Le riz Bumba, consommé pendant longtemps dans les ménages congolais, pourrait renaitre de ses cendres, grâce au nouveau projet « Riz Bumba, Loso na Biso ». Ce dernier vise à faire de ce riz local un moteur de développement économique et de souveraineté alimentaire. Le projet « Riz Bumba, Loso na Biso » entend donc structurer une filière rizicole capable d’augmenter la production, de créer des emplois et d’améliorer les revenus des producteurs. Il est porté par le Gouvernement congolais à travers le ministère de l’Économie nationale, avec l’accompagnement du Fonds de régulation économique et mis en œuvre par la Société rizicole de Bumba, filiale de Plantations et Huileries du Congo (PHC).

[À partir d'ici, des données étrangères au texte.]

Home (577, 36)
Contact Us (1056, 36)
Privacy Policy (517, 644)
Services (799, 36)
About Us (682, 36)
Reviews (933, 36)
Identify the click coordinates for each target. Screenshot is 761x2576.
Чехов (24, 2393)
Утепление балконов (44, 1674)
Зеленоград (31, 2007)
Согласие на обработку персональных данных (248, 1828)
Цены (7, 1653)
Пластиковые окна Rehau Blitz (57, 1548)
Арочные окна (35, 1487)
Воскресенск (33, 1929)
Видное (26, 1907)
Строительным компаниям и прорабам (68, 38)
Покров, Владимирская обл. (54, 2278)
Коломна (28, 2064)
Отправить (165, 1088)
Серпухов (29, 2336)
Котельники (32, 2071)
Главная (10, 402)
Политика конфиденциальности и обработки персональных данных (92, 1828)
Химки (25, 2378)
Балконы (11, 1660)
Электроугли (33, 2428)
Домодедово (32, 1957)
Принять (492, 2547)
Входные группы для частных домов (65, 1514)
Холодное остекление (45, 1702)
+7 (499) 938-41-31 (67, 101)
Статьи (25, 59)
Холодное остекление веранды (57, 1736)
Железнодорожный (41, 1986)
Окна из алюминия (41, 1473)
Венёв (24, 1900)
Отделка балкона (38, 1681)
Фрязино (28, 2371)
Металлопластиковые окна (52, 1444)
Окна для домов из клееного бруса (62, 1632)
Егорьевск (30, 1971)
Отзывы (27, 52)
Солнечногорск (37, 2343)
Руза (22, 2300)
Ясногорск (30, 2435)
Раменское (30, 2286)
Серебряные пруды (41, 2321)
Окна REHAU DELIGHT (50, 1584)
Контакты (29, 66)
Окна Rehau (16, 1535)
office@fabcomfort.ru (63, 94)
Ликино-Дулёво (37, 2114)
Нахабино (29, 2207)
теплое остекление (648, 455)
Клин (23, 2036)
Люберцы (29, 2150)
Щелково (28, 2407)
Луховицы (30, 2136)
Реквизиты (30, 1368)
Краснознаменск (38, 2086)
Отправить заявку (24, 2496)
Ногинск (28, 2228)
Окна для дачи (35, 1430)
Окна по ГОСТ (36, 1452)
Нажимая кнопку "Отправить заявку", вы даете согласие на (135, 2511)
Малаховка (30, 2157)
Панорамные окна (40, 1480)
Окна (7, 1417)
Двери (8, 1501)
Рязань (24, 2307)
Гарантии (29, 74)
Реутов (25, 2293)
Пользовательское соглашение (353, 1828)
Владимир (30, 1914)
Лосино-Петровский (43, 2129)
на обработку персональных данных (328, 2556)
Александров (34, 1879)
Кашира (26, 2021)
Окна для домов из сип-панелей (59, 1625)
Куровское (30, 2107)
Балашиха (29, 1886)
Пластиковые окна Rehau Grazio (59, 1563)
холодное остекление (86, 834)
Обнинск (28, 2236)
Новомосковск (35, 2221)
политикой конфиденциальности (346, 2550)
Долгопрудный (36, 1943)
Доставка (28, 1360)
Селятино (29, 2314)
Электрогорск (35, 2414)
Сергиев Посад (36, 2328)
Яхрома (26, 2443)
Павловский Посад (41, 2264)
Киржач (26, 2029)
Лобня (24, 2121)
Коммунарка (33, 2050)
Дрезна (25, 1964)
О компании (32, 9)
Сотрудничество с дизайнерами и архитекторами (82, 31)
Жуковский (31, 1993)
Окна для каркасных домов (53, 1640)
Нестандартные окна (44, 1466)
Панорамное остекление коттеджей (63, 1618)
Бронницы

A Bumba, dans la province de la Mongala, le pari est lancé : produire davantage de riz congolais pour répondre aux besoins du marché national. Baptisé « Riz Bumba, Loso na Biso », ce projet ambitionne de faire émerger une filière rizicole moderne, compétitive et durable en République démocratique du Congo.
Prévu sur cinq ans, de 2026 à 2030, il prévoit l’accompagnement de près de 30 000 producteurs partenaires, la création de sept unités de transformation rizicole et l’objectif d’atteindre 250 000 tonnes de riz produites à l’horizon 2030.
Au-delà des objectifs de production, les promoteurs affirment miser sur la transformation de l’économie rurale à travers la création d’emplois, l’amélioration des revenus des agriculteurs et une plus grande participation des femmes et des jeunes dans la chaîne de valeur agricole.
Ils soulignent qu’avec « Riz Bumba, Loso na Biso », l’ambition est de valoriser le potentiel agricole de la Mongala et de contribuer progressivement à réduire la dépendance de la RDC aux importations de riz.
Le ministère de l’Économie nationale, par le biais du Fonds de régulation économique (FOREC), et la Société rizicole de Bumba (SRB) avaient signé, jeudi 18 juin à Kinshasa, un protocole d’accord visant le développement intensif de la filière rizicole dans la province de la Mongala.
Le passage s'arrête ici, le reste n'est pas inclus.